■ **WHAT YOU SHOULD DO**: Reproduce word for word the lines between those holding "marzo 2015 (16, 2198)" and "Buba Chop 2.0", inclusive, and nothing else from the data below.
[[ SOURCE MATERIAL open ]]
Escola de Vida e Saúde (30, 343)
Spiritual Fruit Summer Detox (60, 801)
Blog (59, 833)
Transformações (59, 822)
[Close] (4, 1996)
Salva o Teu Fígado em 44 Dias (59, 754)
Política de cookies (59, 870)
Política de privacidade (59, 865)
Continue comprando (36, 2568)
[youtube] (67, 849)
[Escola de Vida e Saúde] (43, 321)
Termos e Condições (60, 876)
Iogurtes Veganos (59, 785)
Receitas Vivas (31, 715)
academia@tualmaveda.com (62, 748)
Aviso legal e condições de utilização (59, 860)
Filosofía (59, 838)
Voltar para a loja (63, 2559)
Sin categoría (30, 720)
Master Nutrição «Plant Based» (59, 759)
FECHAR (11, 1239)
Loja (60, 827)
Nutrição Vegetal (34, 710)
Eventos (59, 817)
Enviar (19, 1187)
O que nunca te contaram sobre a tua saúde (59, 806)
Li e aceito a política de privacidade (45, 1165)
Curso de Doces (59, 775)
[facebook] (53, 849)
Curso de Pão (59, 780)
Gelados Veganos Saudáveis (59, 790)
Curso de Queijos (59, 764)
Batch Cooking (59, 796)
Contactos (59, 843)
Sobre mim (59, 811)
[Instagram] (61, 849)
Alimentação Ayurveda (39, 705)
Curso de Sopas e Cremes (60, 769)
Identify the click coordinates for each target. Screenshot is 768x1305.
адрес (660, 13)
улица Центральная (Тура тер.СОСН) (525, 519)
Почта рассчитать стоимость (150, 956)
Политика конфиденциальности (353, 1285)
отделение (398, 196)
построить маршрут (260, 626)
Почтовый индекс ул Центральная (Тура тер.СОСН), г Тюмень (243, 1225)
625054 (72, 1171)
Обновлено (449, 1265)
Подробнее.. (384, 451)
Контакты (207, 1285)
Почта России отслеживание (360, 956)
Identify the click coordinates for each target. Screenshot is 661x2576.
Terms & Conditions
[[ SOURCE MATERIAL closed ]]
[[ SOURCE MATERIAL open ]]
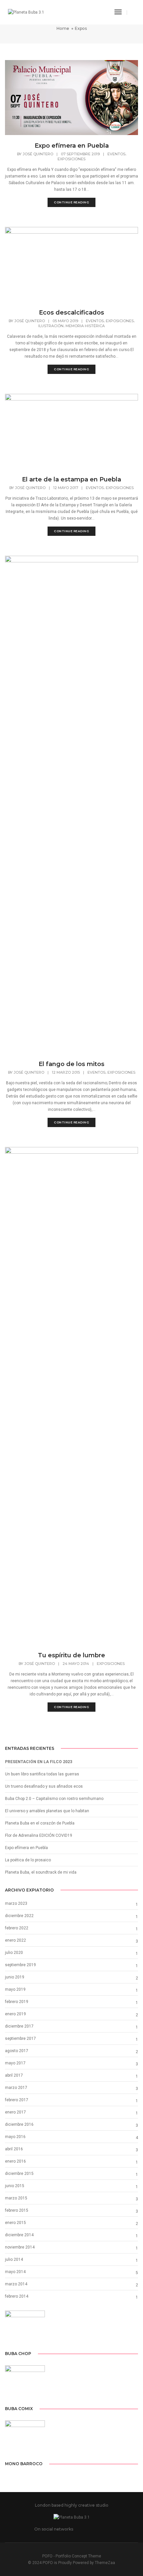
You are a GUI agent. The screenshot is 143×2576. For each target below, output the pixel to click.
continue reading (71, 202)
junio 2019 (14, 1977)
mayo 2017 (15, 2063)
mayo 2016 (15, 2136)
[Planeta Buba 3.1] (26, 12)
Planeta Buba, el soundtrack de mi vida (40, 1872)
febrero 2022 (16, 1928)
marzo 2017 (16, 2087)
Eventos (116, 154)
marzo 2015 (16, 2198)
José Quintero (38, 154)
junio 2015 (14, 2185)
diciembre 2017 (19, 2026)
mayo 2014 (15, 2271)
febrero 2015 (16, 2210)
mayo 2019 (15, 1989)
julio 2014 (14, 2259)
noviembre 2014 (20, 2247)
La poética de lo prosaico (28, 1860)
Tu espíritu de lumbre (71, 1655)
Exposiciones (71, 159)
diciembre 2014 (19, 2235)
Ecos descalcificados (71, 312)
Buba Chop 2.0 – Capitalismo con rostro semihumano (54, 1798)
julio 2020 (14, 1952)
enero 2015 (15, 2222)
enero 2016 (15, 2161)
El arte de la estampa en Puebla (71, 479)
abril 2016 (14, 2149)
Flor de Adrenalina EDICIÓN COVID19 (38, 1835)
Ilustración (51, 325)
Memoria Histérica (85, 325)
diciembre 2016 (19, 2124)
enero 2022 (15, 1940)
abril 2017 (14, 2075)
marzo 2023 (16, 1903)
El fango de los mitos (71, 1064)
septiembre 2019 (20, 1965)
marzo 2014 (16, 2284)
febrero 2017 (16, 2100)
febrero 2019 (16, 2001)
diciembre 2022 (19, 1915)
[[ SOURCE MATERIAL closed ]]
■ **ANSWER SECTION**:
marzo 2015 (16, 2198)
José Quintero (38, 154)
junio 2015 (14, 2185)
diciembre 2017 (19, 2026)
mayo 2014 (15, 2271)
febrero 2015 (16, 2210)
mayo 2019 (15, 1989)
julio 2014 (14, 2259)
noviembre 2014 (20, 2247)
La poética de lo prosaico (28, 1860)
Tu espíritu de lumbre (71, 1655)
Exposiciones (71, 159)
diciembre 2014 (19, 2235)
Ecos descalcificados (71, 312)
Buba Chop 2.0 – Capitalismo con rostro semihumano (54, 1798)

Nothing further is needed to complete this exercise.